> [Assignment] Return exactly the lines of the records below, starting at the line that contains "Task: Select the K-L36 table lamp thumbnail" and ending at the line that contains "Click the Delete selected button", with both of those lines kept.

Given entries START

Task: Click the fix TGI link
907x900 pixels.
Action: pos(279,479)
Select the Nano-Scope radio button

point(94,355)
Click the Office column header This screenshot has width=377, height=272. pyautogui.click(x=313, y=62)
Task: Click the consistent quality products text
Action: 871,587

Given entries END
Given entries START

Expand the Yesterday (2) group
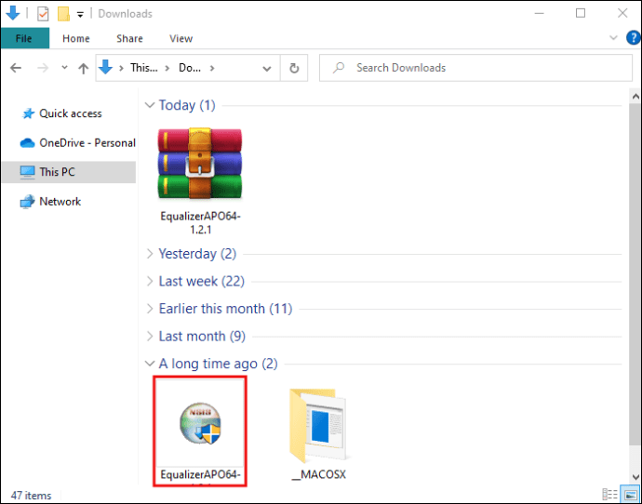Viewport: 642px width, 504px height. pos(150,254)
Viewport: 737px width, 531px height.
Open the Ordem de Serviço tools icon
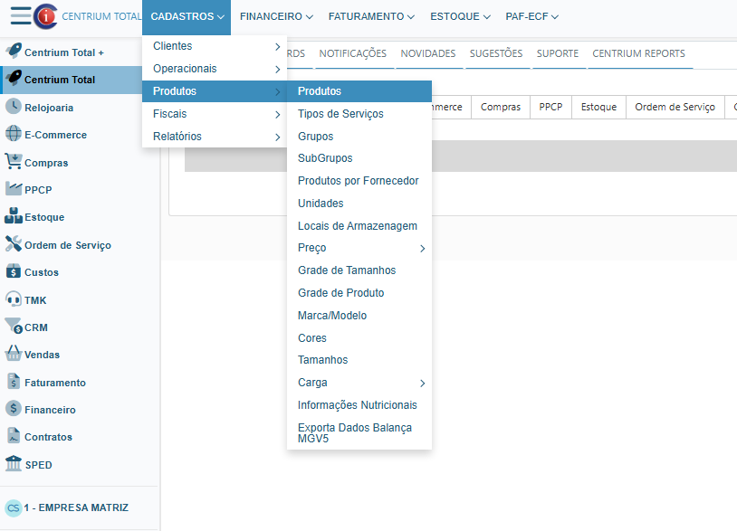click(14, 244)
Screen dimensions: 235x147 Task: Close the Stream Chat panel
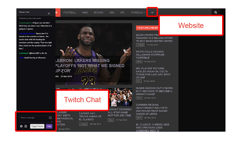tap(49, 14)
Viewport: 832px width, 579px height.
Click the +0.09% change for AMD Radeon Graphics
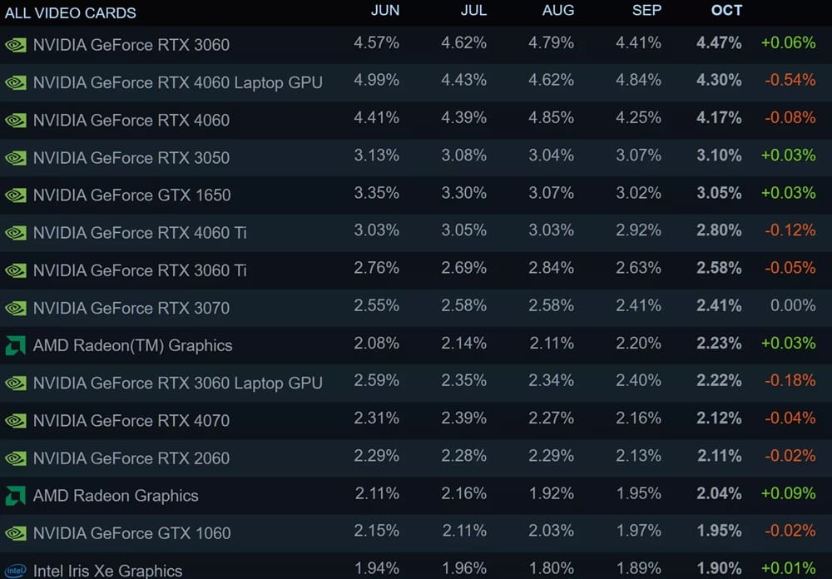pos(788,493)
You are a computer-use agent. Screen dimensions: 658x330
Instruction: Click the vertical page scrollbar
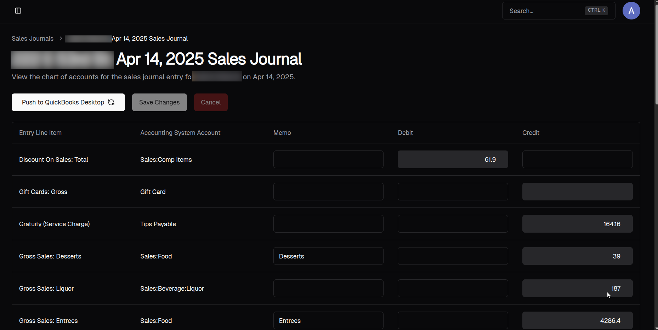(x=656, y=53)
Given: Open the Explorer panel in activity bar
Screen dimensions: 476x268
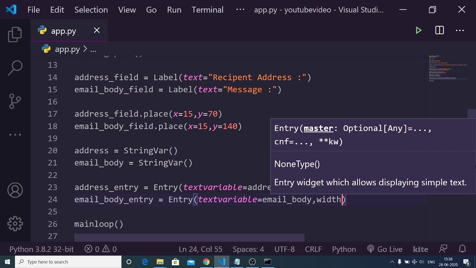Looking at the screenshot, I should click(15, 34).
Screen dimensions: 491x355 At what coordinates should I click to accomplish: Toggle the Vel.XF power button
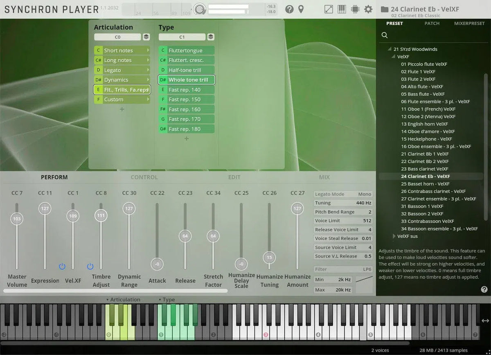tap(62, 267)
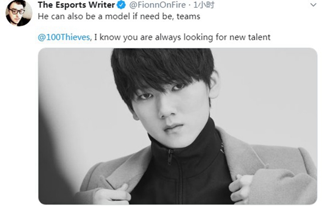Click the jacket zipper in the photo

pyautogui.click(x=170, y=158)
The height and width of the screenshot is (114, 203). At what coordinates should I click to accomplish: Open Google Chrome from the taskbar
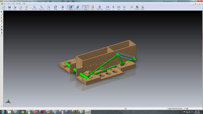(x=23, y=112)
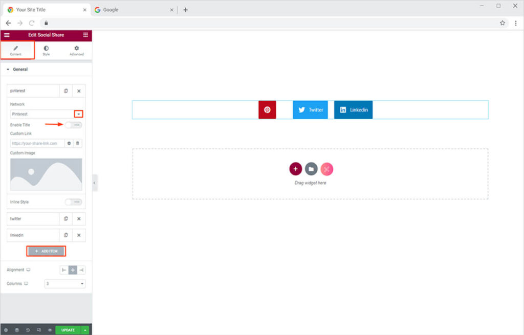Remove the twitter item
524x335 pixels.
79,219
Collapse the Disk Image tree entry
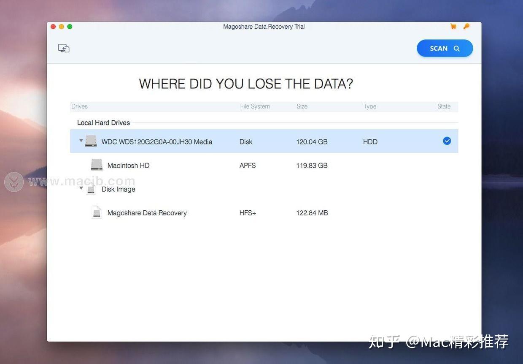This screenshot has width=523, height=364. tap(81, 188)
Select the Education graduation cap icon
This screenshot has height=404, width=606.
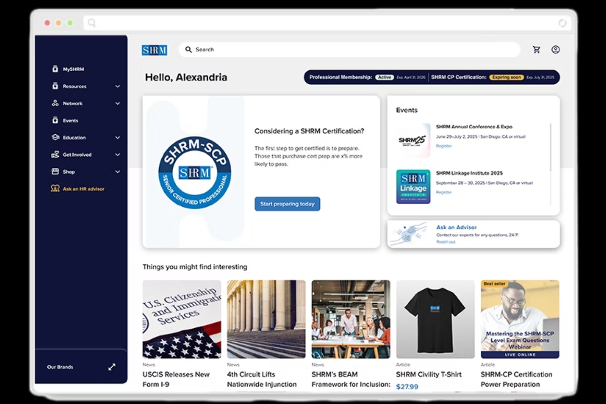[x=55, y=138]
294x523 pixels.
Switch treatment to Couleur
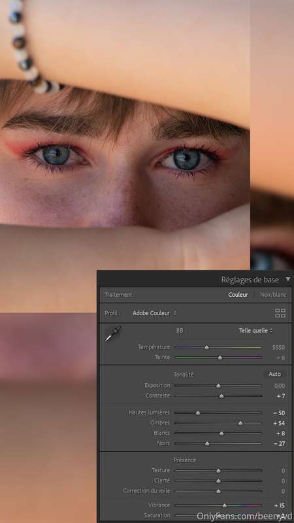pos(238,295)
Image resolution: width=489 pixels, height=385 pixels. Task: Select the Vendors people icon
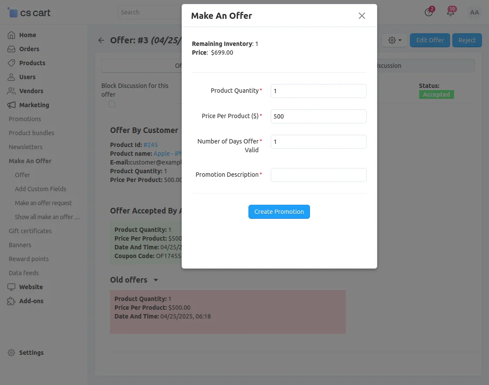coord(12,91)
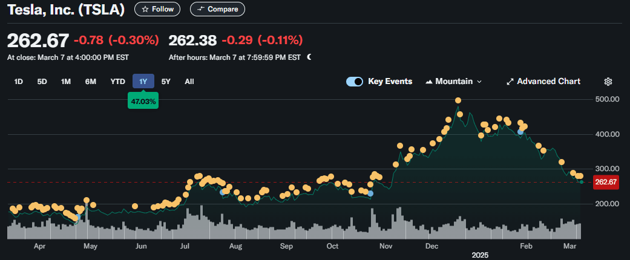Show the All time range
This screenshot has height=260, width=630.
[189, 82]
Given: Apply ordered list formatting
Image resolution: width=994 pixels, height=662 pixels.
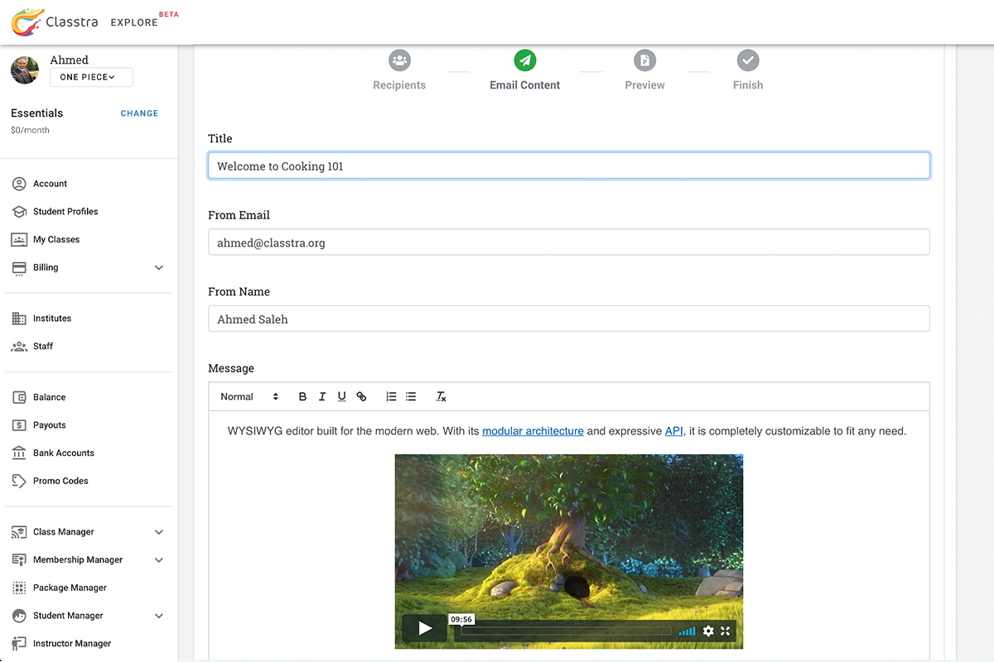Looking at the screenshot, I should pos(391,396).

Given entries END
Given entries START

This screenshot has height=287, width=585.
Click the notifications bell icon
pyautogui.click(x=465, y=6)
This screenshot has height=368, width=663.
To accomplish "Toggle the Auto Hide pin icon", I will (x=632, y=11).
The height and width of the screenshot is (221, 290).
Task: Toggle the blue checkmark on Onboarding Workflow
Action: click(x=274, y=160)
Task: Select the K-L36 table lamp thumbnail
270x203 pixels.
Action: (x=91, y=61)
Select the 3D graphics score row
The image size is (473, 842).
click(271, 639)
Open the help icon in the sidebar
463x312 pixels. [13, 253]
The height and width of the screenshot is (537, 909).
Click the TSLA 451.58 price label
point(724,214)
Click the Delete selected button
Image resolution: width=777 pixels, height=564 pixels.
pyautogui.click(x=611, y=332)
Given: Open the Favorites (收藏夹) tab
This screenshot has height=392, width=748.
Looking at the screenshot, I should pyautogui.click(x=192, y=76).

Given entries END

> [Solved problem]
Task: Select the K-L36 table lamp thumbnail
270x203 pixels.
Action: (x=91, y=61)
Select the 3D graphics score row
The image size is (473, 842).
click(271, 639)
Open the help icon in the sidebar
463x312 pixels. [13, 253]
The height and width of the screenshot is (537, 909).
Click the TSLA 451.58 price label
point(724,214)
Click the Delete selected button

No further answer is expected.